La mia domanda riguarda invece la città di Milano: in circa 15-20 anni da quando giro per Milano ho visto un’evoluzione in peggio dal punto di vista della musica live e anche un po’ di quello che è il mondo della musica in generale, anche e soprattutto dopo la pandemia, come la chiusura di Buscemi e di Mariposa. Voi da musicisti e soprattutto come cittadini di Milano, come avete vissuto l’evoluzione da metà anni 90 ad oggi?

[CS] Male [ride]. Male, male, perché hanno chiuso tantissimi locali, soprattutto di media capienza, quindi anche le band che stavano uscendo non avevano la possibilità di suonare perché o c’erano i bar con quattro persone oppure si parlava di forum, perché comunque anche l’Alcatraz insomma è abbastanza grande. Poi hanno chiuso Rolling Stone, è stata una sconfitta un po’ per tutti perché è brutto vedere quando non viene dato il giusto spazio alla musica.

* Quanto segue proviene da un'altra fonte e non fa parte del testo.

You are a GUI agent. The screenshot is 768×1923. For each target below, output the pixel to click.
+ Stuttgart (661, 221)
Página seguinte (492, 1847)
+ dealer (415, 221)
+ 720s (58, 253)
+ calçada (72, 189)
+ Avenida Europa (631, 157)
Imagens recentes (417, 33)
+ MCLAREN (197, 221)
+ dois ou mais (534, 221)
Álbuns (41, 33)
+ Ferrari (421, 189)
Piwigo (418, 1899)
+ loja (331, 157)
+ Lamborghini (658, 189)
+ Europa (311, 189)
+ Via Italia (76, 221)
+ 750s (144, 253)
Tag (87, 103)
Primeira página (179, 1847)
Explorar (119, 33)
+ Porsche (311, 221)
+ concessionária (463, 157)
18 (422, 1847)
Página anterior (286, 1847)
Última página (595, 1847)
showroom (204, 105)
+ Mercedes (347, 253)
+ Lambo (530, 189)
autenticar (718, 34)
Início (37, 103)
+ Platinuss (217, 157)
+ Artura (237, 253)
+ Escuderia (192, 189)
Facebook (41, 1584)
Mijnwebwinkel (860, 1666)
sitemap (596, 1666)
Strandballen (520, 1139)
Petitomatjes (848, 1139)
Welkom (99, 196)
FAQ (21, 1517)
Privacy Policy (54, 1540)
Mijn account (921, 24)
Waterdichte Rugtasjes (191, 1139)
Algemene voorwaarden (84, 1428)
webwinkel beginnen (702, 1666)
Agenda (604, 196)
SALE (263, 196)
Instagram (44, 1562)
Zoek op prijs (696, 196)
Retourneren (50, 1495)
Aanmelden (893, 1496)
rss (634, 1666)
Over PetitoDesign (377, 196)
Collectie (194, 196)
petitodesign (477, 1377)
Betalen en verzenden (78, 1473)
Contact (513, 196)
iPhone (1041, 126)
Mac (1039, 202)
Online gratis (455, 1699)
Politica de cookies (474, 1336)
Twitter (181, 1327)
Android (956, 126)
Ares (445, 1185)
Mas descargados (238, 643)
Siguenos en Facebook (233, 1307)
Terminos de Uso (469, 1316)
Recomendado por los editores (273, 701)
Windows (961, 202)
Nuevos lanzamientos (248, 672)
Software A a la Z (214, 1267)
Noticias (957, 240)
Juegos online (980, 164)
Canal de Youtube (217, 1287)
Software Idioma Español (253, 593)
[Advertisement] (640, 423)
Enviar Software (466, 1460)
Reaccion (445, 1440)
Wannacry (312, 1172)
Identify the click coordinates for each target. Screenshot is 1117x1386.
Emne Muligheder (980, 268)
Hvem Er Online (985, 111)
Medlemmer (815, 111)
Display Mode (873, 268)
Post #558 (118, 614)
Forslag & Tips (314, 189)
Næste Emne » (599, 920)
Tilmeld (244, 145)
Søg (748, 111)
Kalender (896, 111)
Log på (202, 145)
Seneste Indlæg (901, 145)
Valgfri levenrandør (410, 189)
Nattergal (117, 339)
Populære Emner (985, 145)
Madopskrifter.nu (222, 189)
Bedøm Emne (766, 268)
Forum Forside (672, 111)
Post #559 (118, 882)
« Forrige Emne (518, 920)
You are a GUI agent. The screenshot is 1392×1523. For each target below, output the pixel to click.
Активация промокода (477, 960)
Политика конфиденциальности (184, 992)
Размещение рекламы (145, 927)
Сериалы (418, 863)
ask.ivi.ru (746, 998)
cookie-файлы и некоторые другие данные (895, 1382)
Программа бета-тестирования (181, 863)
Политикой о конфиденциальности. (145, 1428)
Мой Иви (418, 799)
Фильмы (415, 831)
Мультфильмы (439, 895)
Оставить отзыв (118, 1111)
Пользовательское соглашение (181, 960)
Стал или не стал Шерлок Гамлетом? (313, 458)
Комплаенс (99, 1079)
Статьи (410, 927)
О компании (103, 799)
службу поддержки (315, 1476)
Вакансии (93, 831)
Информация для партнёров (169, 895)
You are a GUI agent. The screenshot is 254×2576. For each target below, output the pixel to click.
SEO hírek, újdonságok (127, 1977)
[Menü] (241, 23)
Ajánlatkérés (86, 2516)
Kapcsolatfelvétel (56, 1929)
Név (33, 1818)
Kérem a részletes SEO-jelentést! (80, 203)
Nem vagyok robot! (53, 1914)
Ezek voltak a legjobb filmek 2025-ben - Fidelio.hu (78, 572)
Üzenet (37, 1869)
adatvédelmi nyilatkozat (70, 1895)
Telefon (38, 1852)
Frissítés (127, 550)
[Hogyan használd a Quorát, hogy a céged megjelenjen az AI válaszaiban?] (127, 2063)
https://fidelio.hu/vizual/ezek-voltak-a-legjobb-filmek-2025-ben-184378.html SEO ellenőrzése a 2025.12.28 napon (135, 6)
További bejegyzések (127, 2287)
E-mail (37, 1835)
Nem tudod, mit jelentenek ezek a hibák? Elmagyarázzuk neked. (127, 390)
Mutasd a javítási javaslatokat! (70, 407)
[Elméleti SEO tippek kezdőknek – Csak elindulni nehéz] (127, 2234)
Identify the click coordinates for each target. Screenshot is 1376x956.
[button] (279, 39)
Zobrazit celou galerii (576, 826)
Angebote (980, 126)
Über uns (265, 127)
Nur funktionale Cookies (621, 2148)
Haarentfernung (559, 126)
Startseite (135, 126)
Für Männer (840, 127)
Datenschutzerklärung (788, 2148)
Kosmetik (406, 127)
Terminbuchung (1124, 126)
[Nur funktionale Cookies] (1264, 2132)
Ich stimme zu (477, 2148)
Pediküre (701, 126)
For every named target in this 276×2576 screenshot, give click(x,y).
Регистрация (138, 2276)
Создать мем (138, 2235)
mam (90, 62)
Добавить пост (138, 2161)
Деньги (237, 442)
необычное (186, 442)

[AF] C’è stato un cambio culturale anche forse nel modo in cui la musica viene fruita. Però adesso secondo me abbiamo attraversato una fase totalmente negativa in cui si è passati da tutti i locali a zero locali. Poi secondo me piano piano in realtà si sta un po’ ravvivando la cosa, non ce ne sono magari tanti come allora, ma c’è il Legend, c’è il Fabrique, c’è l’Alcatraz, cioè piano piano delle realtà hanno preso un po’ piede, poi in realtà un po’ più underground anche, però è vero che è proprio cambiato il modo di fluire. Io mi ricordo una volta andavo al sabato sera al Laboratorio Anarchico in Via dei Amicis e con 5.000 lire ci prendevi la birra e vedevi gruppi Metal, Hardcore così, che non avevi mai sentito nominare, però per noi era, andavamo là e sapevamo che c’erano dei gruppi che suonavano, pagavamo l’ingresso e andava bene così. Poi se ci piacevano compravamo il CD e la maglietta, se no amen, non ti era piaciuto, basta. Cioè c’erano tanti posti così più o meno autogestiti, ma non solo autogestiti, però c’era anche…

Il vecchio Leoncavallo.

[AF] Il vecchio Leoncavallo, ci ho visto i Biohazard, gruppi anche non prettamente da centro sociale, però comunque che c’era più apertura in questo senso, non dovevi andare a vedere per forza la cover band. Io cover band non sono mai andato a vederle, non perché abbia niente contro di loro, ognuno fa quello che vuole, però a me non interessava e non sono mai andato a vederle, sono sempre andavo a vedere gruppi originali, poi che piacessero meno era un altro discorso. Però questa cosa ormai non esiste quasi più, cioè ormai si è tutto spostato su o fai lo show o… anche i gruppettini che vedi hanno già comunque i banner, le luci, che sono cose inutili, perché tanto alla fine se poi non hai niente da dire, lo puoi incartare bene come vuoi, ma è sempre una cosa che non interessa, capito? Torniamo al discorso di prima, no? È meglio lavorare su fare un live che spacca, che per qualche motivo tira in mezzo la gente, piuttosto che stare lì a fare tutto che sembra perfetto ma alla fine è piatto, non è interessante.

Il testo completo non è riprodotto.